The scale and growth of deepfake complaints raises broader questions about the changing nature of information hazards in Southeast Asia. Malaysia, like many regional nations, has experienced campaigns of online disinformation linked to political events, and synthetic media introduces a qualitatively new dimension to these challenges. Unlike traditional false information, which can be fact-checked and debunked through editorial processes, deepfakes exploit human psychological vulnerabilities to manipulated visual and audio evidence, making them particularly effective at undermining trust in institutions and public figures. The eightfold increase in complaints suggests that perpetrators have recognised this vulnerability and are deploying the technology more extensively, often without clear accountability or attribution.

For Malaysian citizens and businesses, the implications extend into personal security, political integrity, and commercial confidence. Individuals face risks of reputational damage through synthetic intimate imagery or false statements attributed to them. Politicians and candidates encounter the possibility of campaign disruption through coordinated deepfake distribution. Companies may be harmed by fraudulent deepfake advertisements or impersonations. These harms are not purely digital; they translate into real consequences for employment, electoral outcomes, and consumer behaviour. The regulatory framework now in place represents an acknowledgment that market forces and voluntary platform governance have proven insufficient to manage these risks.

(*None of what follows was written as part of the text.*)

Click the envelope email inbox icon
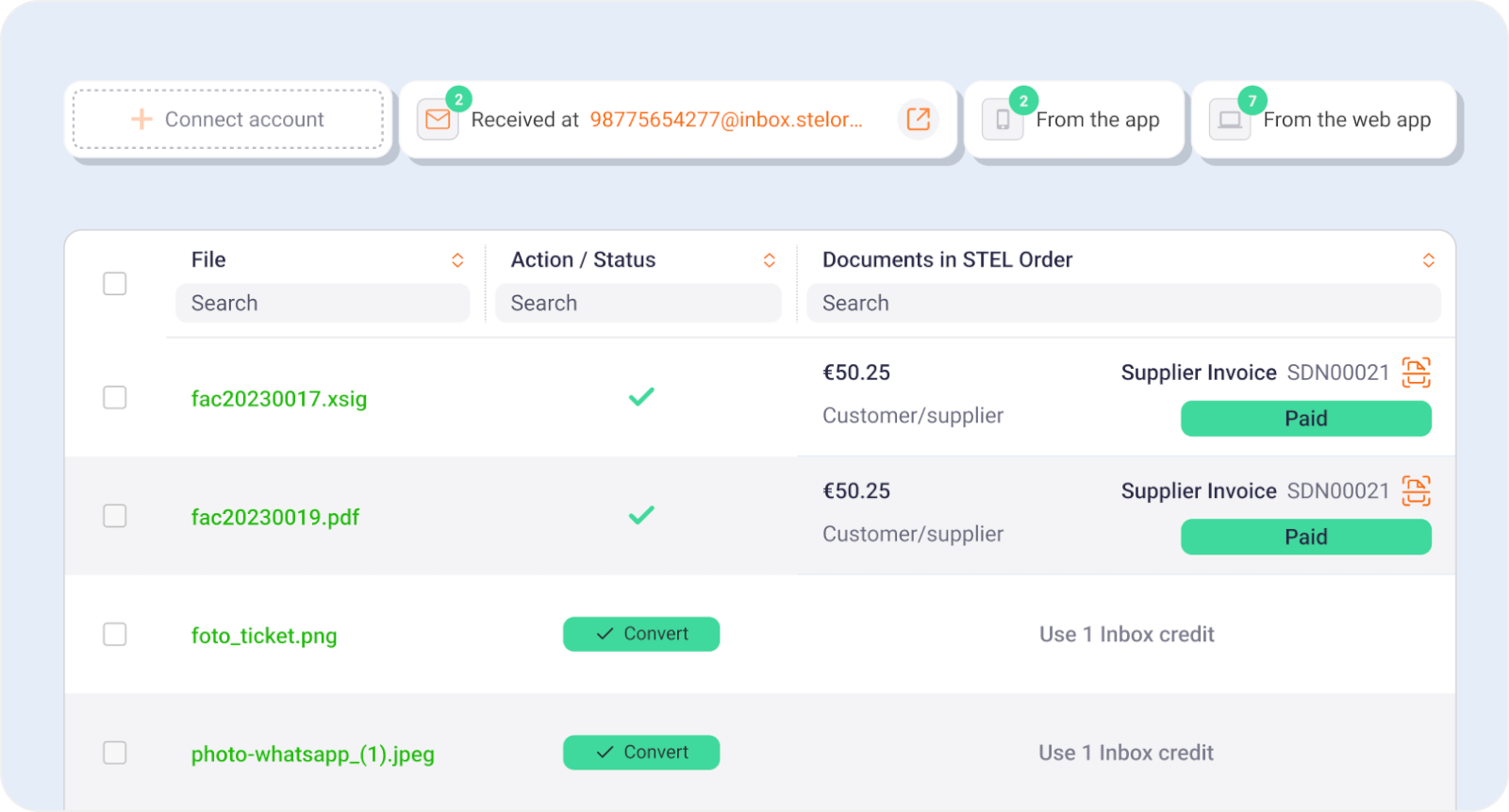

While Malaysia's regulatory response is substantively more comprehensive than what existed previously, questions remain about implementation rigour, international coordination, and whether legislation can keep pace with advancing technology. Deepfake creation tools are becoming increasingly sophisticated and user-friendly, suggesting that the gap between what regulations target and what perpetrators can accomplish may continue widening. Furthermore, the geopolitical dimension of deepfake campaigns—potentially originating outside Malaysia and targeting Malaysian audiences—requires international cooperation that bilateral enforcement cannot fully address. The coming months will reveal whether the MCMC's engagement with platforms translates into measurable reductions in harmful content or whether the complaint numbers continue their steep trajectory upward.

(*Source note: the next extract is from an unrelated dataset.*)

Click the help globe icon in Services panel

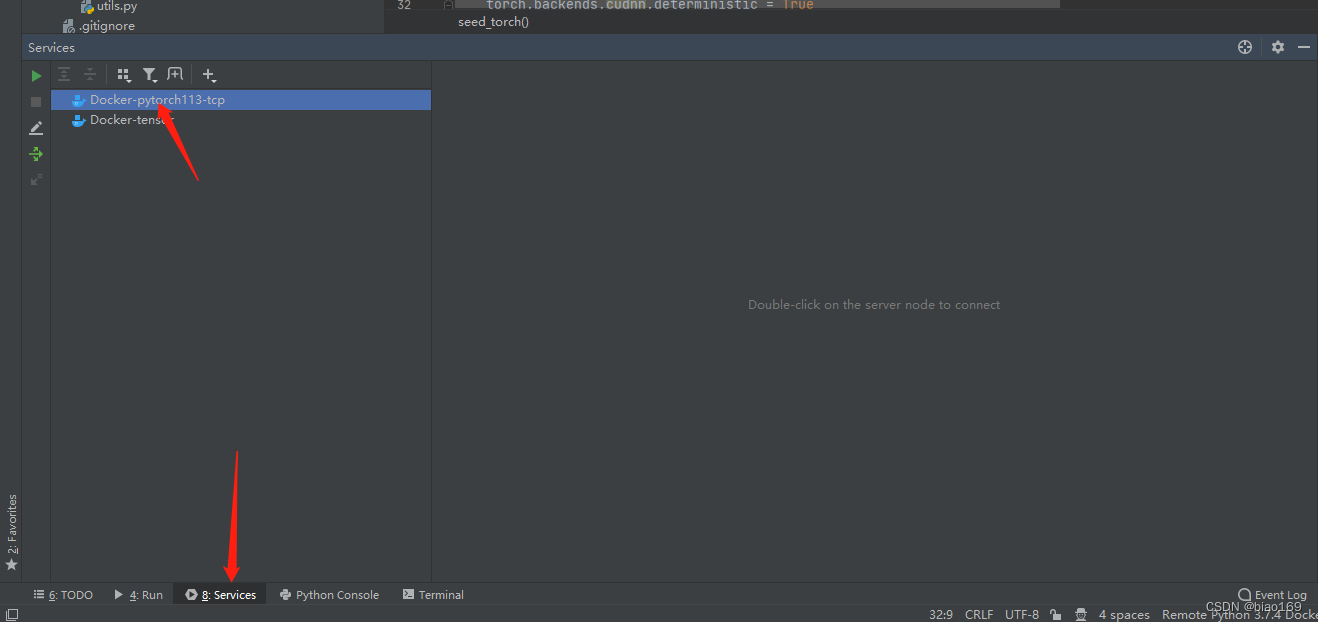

Looking forward, Malaysia's approach to artificial intelligence misuse reflects a broader global transition toward platform accountability and proactive content governance. The country's legislative framework is now among the more explicit in the region regarding platform obligations, though it remains to be seen whether compliance will be thorough or whether platforms will seek to minimise compliance costs through minimal implementation of the required safeguards. The effectiveness of these rules will depend not only on regulatory resolve but also on technological capacity, inter-agency coordination, and sustained investment in the forensic and analytical capabilities necessary to distinguish synthetic content from authentic material at scale. For Malaysia and the broader Southeast Asian region, this moment represents a critical juncture in determining whether societies can adapt their governance structures rapidly enough to address novel information hazards posed by exponentially improving artificial intelligence technologies.